Début avril, le journal Haaretz a publié une lettre adressée aux ministères de la Santé et de la Défense, par laquelle un médecin assure que le centre de détention ne dispose pas des équipements médicaux adaptés à l'état de santé des patients. Il dénonce un manque d'effectifs en médecins spécialistes. Ces carences ont "entraîné des complications et parfois la mort du patient". En mars, le quotidien Haaretz a révélé que 27 Gazaouis étaient morts en détention. L'armée israélienne a assuré qu'une enquête criminelle avait été ouverte. 

Des demandes de fermeture

A la suite de ces révélations, plusieurs associations de la société civile israélienne se mobilisent. Une requête a été déposée par plusieurs organisations de défense des droits de l'homme auprès de la Cour suprême d'Israël, exigeant la fermeture immédiate de Sde Tieman, relate le journal Haaretz.

Avant le début de l'audience devant la plus haute juridiction d'Israël le 5 juin, l'Etat a annoncé son souhait d'améliorer les conditions de détention. Israël prévoit de limiter le nombre de détenus à 200 et de transférer plusieurs centaines de Palestiniens présents actuellement à Sde Teiman vers les établissements d'Ofer et de Ktzi'ot. Les infrastructures existantes seront rénovées, assure aussi Israël. 

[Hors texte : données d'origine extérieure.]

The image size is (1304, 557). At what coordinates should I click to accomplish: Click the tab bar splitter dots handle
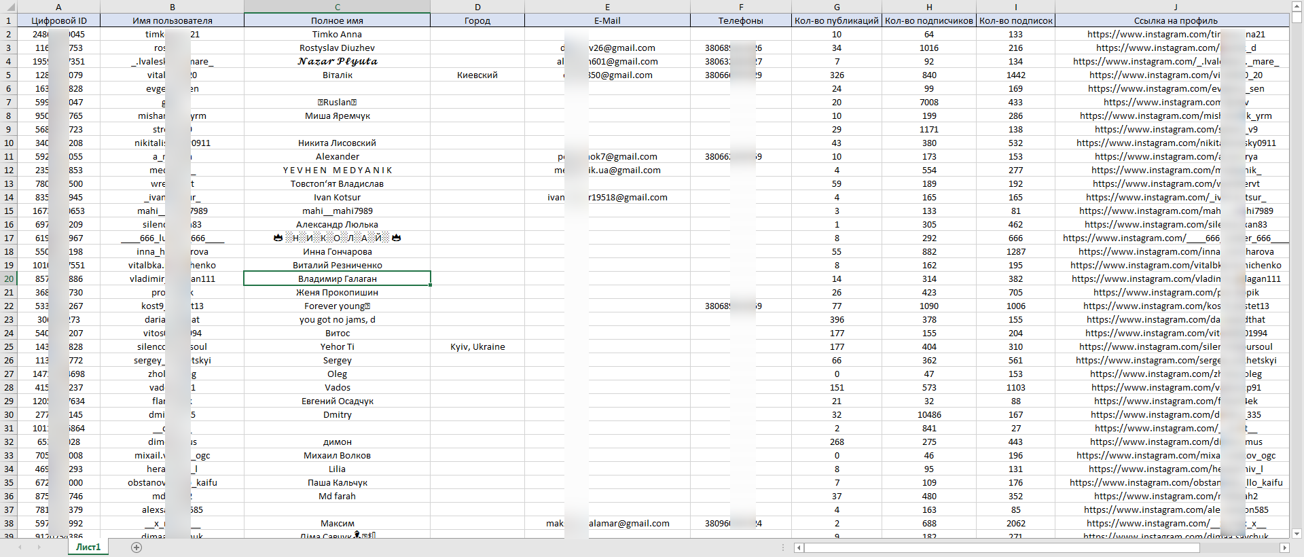tap(784, 547)
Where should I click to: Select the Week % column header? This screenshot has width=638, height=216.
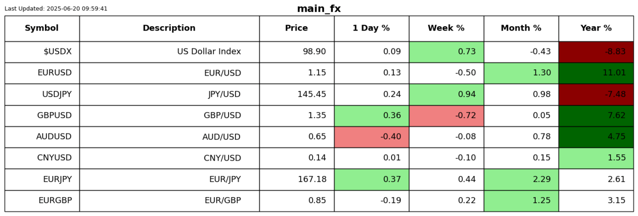tap(446, 28)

"L'armée israélienne s'efforce constamment d'améliorer les conditions d'incarcération et le transfert de 500 détenus devrait apporter une amélioration significative", assure l'Etat hébreu dans un document que le journal Haaretz a pu consulter. Quelques jours avant ces annonces, l'armée a acté de la création d'un "comité consultatif", chargé d'enquêter sur les conditions de détention à Sde Tieman, précise Le Monde.